The discusser has suggested a number of methods of calculating the coefficient of variation, which differ slightly from that which has been employed. The value used has been calculated as the mean of the individual coefficients of variation calculated from each depth band. The degree of de-trending that occurs in this process explains why the value given is closer to the value of those suggested by the discusser, based on the residuals from the regression line.
It is suggested that the assumption of normal distribution be tested. This has been conducted, and is reported by Baxter (2009). Where a log-normal distribution is encountered, then this can be used along with the appropriate analysis tools.
There is indeed an error in the stated equation for the linear trend for the characteristic strength for the Woolwich sample. This should have read cu = 6·57d + 51·2 kN/m2
The discusser has questioned the selection of characteristic value. It is important to consider the engineering application of the processes described in the paper, and not just the statistics in isolation. The capacity of a pile in a cohesive material such as London Clay is dominated by the friction on the shaft of the pile. In essence this is proportional to the average of the undrained shear strength over the length of the pile. The correct definition of the characteristic value is therefore crucial to the process.
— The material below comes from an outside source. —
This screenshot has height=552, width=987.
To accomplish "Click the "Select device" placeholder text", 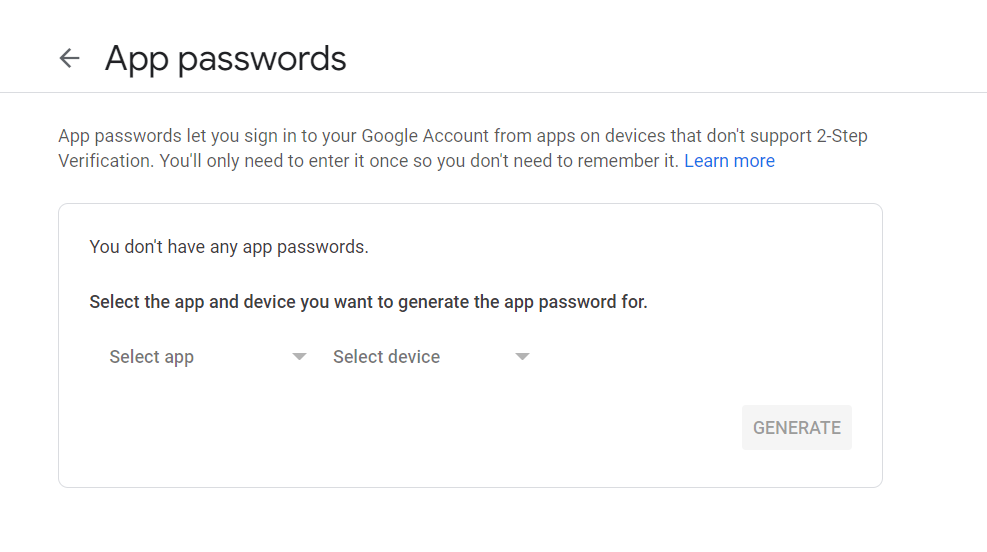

It is the mean value of shear strength (represented by the regression line) that is of interest; the characteristic value becomes that value for which there is a 5% chance that the mean value falls below it. This is a subtle but important difference.
The authors concur that there are further analyses that may be conducted and tools that may be employed as part of the updating process, and these may produce a refined output. The authors' intention was to introduce simple tools that a practising engineer could adopt without the need for specialist additional knowledge. There is no reason why this cannot be used as a building block onto which other tools may be added. It is important, however, to retain an overview based on engineering judgement, and not to elevate the importance of the statistical manipulation too high. It must also be remembered that site investigations often provide fairly crude results with less than ideal frequency of data, and that high-powered statistics should not be used to hide the uncertainty associated with this.